Im Stopfgans-Zeitalter wäre eine solche Berichterstattung für Club und Leserinnen und Leser verheerend gewesen. Heute kann es sich ein Club wie der FC Basel einigermassen leisten, mit den Schultern zu zucken. Der Club ist längst nicht mehr auf die Gorillas angewiesen, sondern hält direkt Kontakt mit seinen Fans über elektronische Kanäle. Längst muss nicht mehr der Club den Medien dankbar sein, sondern umgekehrt: Die Medien müssen dem Club dankbar sein, dass sie noch Informationen erhalten. Das heisst nicht, dass der FCB in der Kommunikation mit den Medien einen guten Job gemacht hat (der FCB hat grauenvoll kommuniziert), aber die Konsequenzen halten sich für den Club im Rahmen, weil die Medien nicht mehr so wichtig sind. Die Gorillas haben ausgedient. Das merkt auch das Publikum: Den Plauderi vom «Blick» glaubt kaum mehr jemand. Damit ist den Gorillas vom Dienst das schlimmste passiert, was einem Medium passieren kann: Ihnen ist die Glaubwürdigkeit abhanden gekommen.

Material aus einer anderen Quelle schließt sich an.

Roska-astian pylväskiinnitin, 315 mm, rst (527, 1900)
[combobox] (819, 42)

Der Post-Gorilla-Journalismus

Wir leben also nicht mehr im Stopfganszeitalter. Journalisten können sich nicht mehr wie Gorillas aufführen. Die Zeit der Gonzos und der Stronzos in den Medien ist vorbei. Es braucht einen neuen Journalismus. Bloss: Wie könnte der aussehen? Ich glaube, dieser neue Post-Gorilla-Journalismus muss sich durch drei Eigenschaften auszeichnen:

  • Multiperspektivisch: Er muss sich seinen Themen jeweils aus mehreren Perspektiven nähern, unbedingt auch aus der Perspektive des Publikums. Von oben herab geht nicht mehr.
  • Diskursiv: Er darf nicht mehr apodiktisch behaupten, sondern muss sich dem Gespräch stellen, ja, er muss zu einem grossen Teil aus dem Gespräch bestehen. Journalismus ist heute eine Zweiweg-Veranstaltung.
  • Fehlerkultur: Damit beides funktioniert, brauchen die Medien unbedingt eine neue Fehlerkultur, also die Bereitschaft, Fehler zuzugeben und zu korrigieren. Das setzt die Bereitschaft, zuzuhören und sich selber zu hinterfragen voraus.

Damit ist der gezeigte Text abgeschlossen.